O Novo Dicionário da Língua Portuguesa, agora na edição no século 21, é um retângulo de 27 centímetros de comprimento, seis centímetros de largura e 3,1 quilos, pouca diferença do concorrente. Entre suas 2.128 páginas estão distribuídos 160 mil verbetes e 272 mil definições, respectivamente, 68 mil verbetes e 108 mil definições a menos que o adversário Houaiss. Apesar das diferenças de conteúdo, os dois dicionários têm uma linha de produtos igual, que inclui a versão digital, os minidicionários, os dicionários infantis e outras edições que se somam à série.

Voltando à questão de conteúdo, alguns vocábulos também sofrem alterações. É o caso da palavra cachaça, que não ocupa duas colunas como no Houaiss, e dispõe de apenas seis acepções. Já a palavra língua tem quatro colunas, incluindo 12 acepções, gírias e outras definições.

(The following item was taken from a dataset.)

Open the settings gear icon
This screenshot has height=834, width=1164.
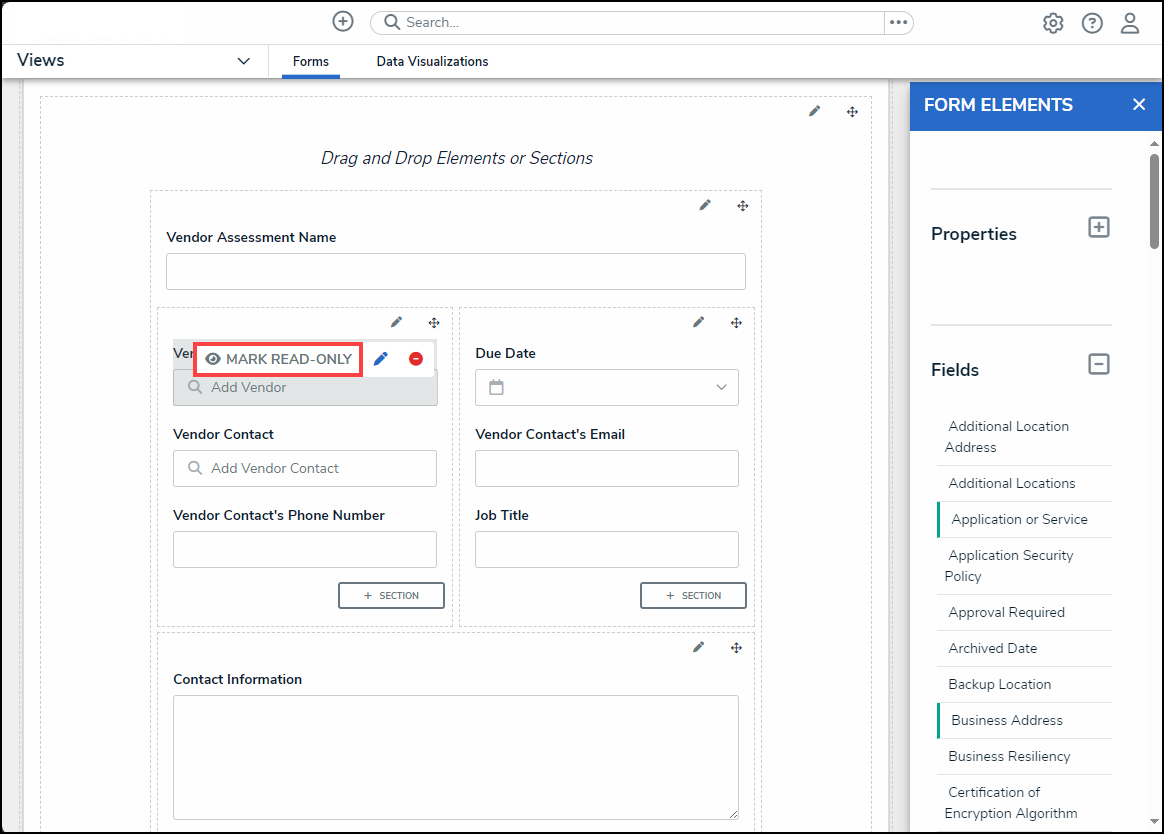pyautogui.click(x=1053, y=23)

Deixando diferenças e peculiaridades de lado, os dois dicionários seriam essenciais nas escrivaninhas de jornalistas, estudantes e tantos outros envolvidos com a língua portuguesa. Afinal, algumas palavras podem ser encontradas em um deles e no outro não. O Houaiss e o Aurélio juntos custariam em torno de R$ 600. Para um estagiário, o investimento comeria 75% de seu suado dinheiro (levando em consideração, o salário de R$ 800). Já para um jornalista formado, trabalhando em Santa Catarina, onde o piso salarial está fixado em R$ 1.010, os dois dicionários poderiam ser adquiridos sobrando mais que um salário mínimo: 410 reais. Mas se você não se formou, não é estagiário e muito menos rico, pode optar pelas versões mini do Aurélio e do Houaiss que custam R$ 13,90 e R$ 29,80, respectivamente.